The Saudi-led coalition, which has fought the Iran-backed Houthis since 2015, has faced international criticism for airstrikes that have hit schools, hospitals and wedding parties, killing thousands of civilians.
Bashir al-Dawrani, a spokesman for the Yemeni Red Crescent, told The Associated Press that the death toll has yet to be confirmed as search efforts are ongoing for more bodies at the site in the Dhamar province.
The complex of buildings was part of the local community college before Iran-backed Houthi rebels turned it into a detention center, one of dozens in areas under their control.
Families have begun to take the bodies from a hospital in Dhamar, al-Dawrani said.
The Saudi-led coalition said it had bombed a "legitimate military target," and blamed the Houthis for using the former college as a detention center for forcibly disappeared Yemenis.
Houthi and medical officials have said the detention center was holding at least 170 people when it was hit.

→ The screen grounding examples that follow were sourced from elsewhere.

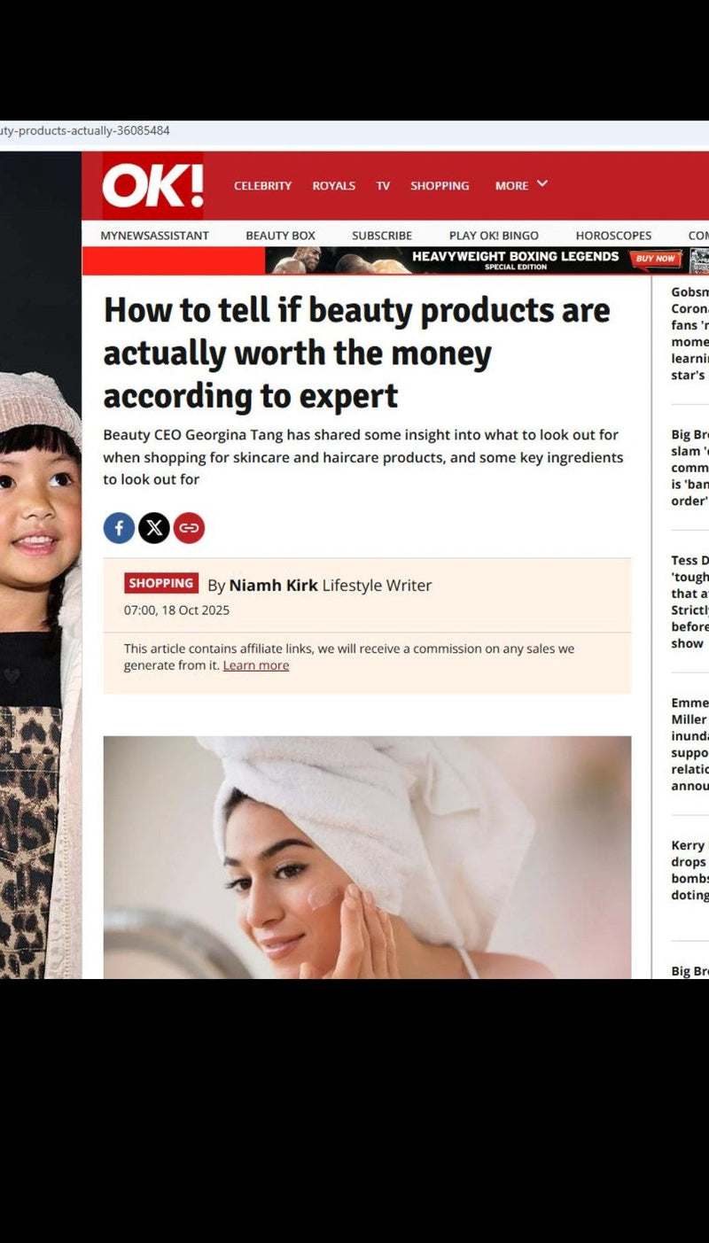Open the Learn more affiliate link
The width and height of the screenshot is (709, 1243).
256,665
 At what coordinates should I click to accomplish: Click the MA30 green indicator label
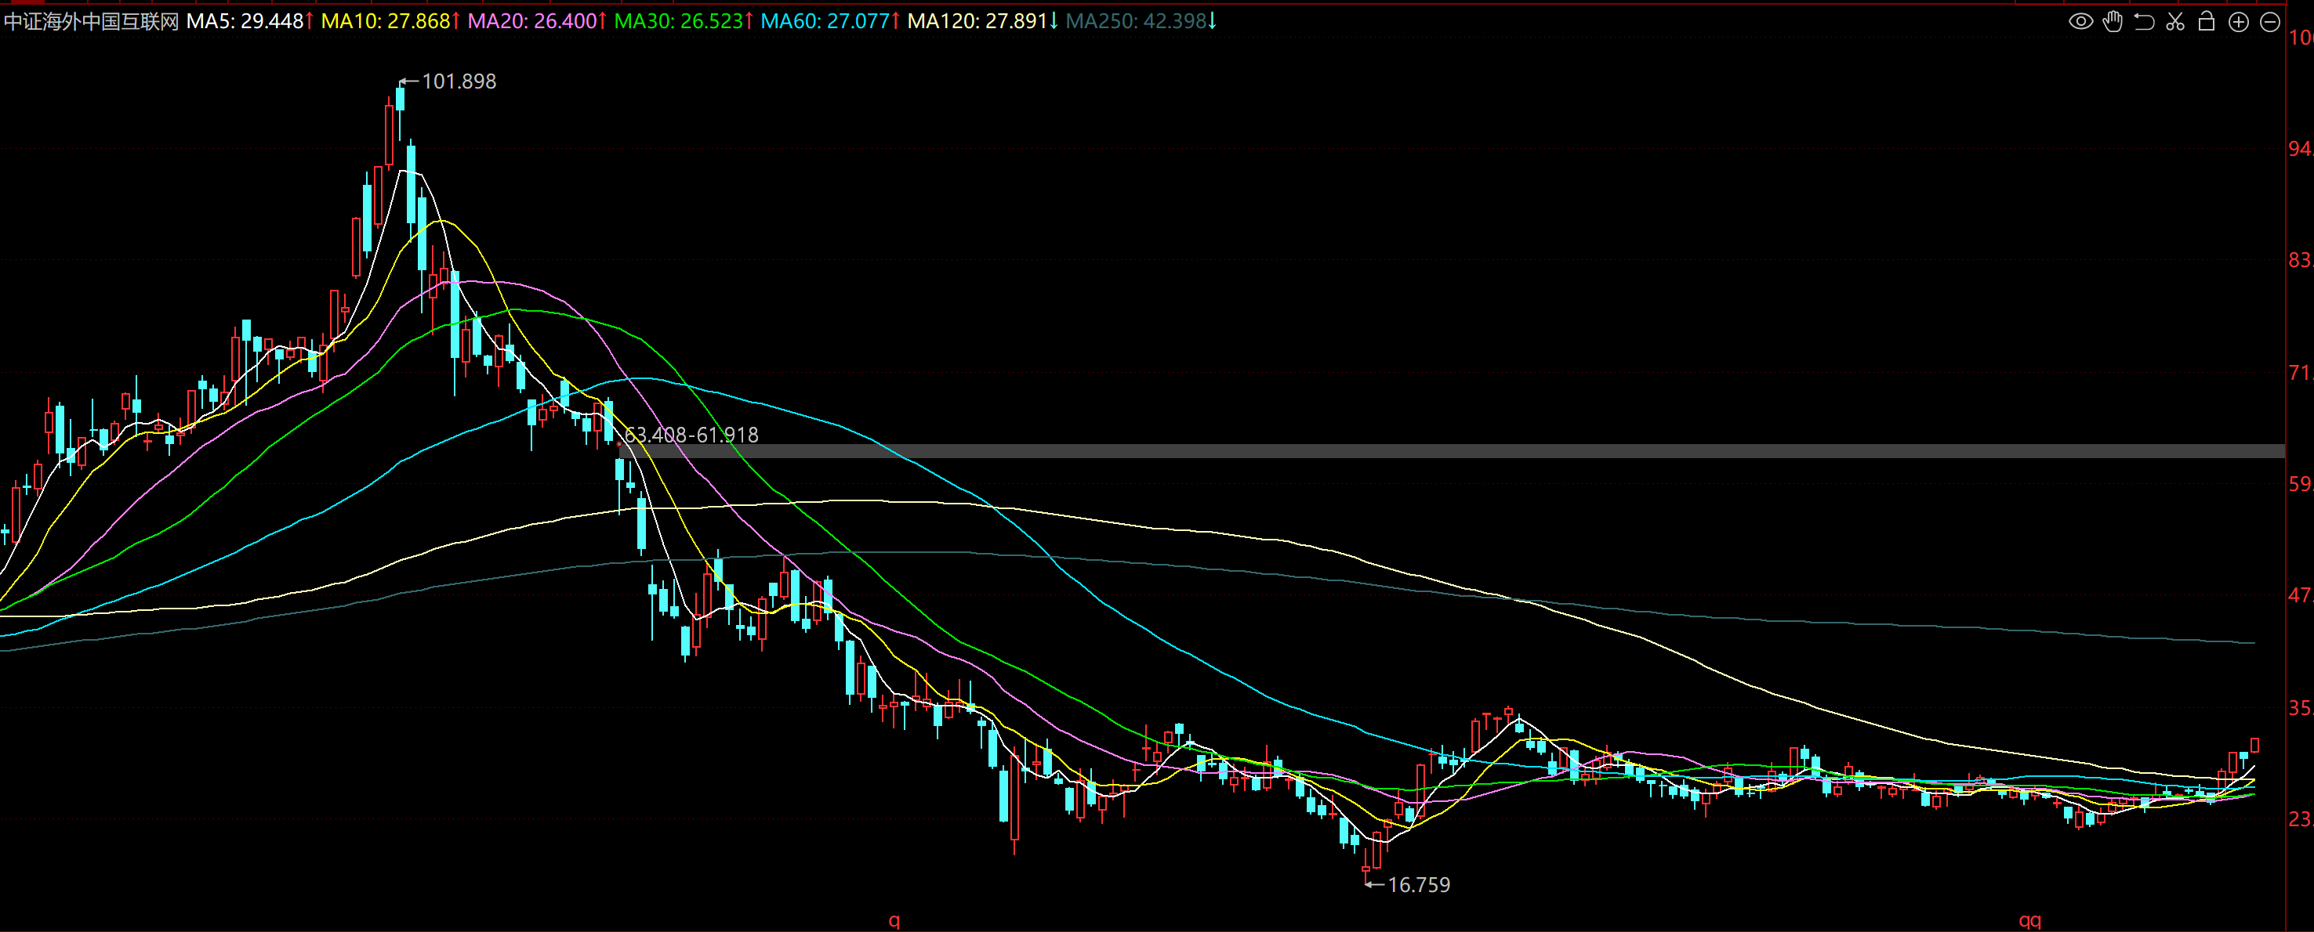[x=683, y=21]
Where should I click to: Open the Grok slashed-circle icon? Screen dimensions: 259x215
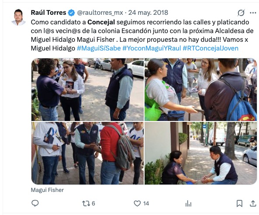241,13
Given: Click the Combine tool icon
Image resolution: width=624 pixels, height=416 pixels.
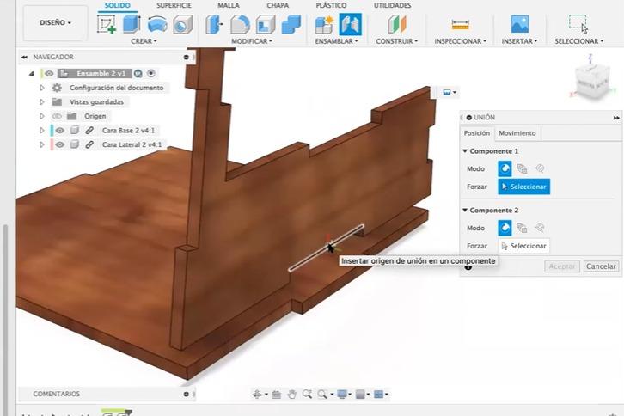Looking at the screenshot, I should pos(291,25).
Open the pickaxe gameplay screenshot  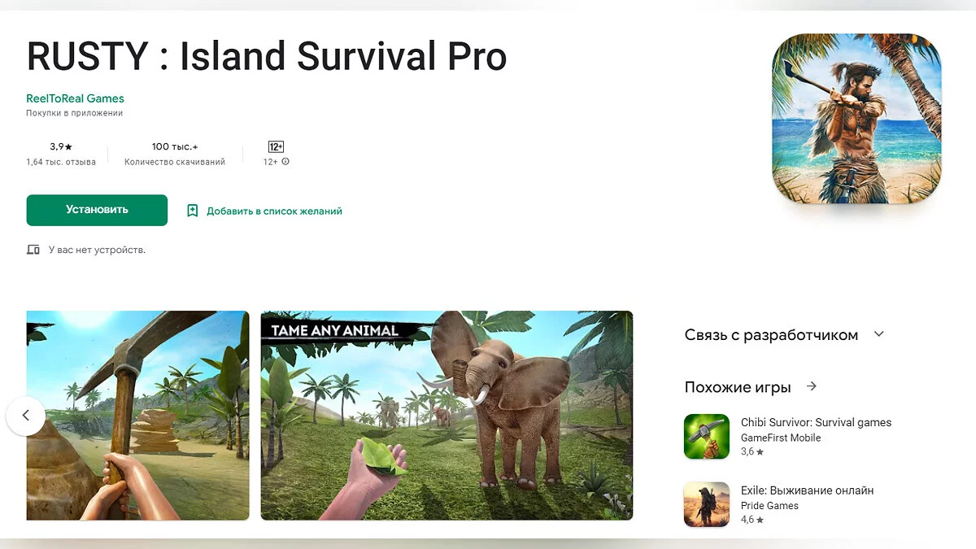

The detainees were captured forces loyal to Yemen's internationally recognized government as well as civilians who had been arrested for criticizing the Houthis in recent years.
The International Committee for the Red Cross, which inspects detention centers as part of its global mission, said earlier this week that 40 wounded were being treated for injuries while the rest were presumed dead, and that it would likely take days to recover all the bodies.
Yemen's civil war started in 2014 when the Houthis overran the capital, Sanaa, and much of the country's north. The Saudi-led coalition of mostly Arab states intervened in March 2015 to try and restore the internationally recognized government of President Mansour Abed Rabbo Hadi to power.
The fighting has killed more than 94,000 people including over 16,000 in 2019, according to the Armed Conflict Location & Event Data Project, or ACLED, which tracks the war.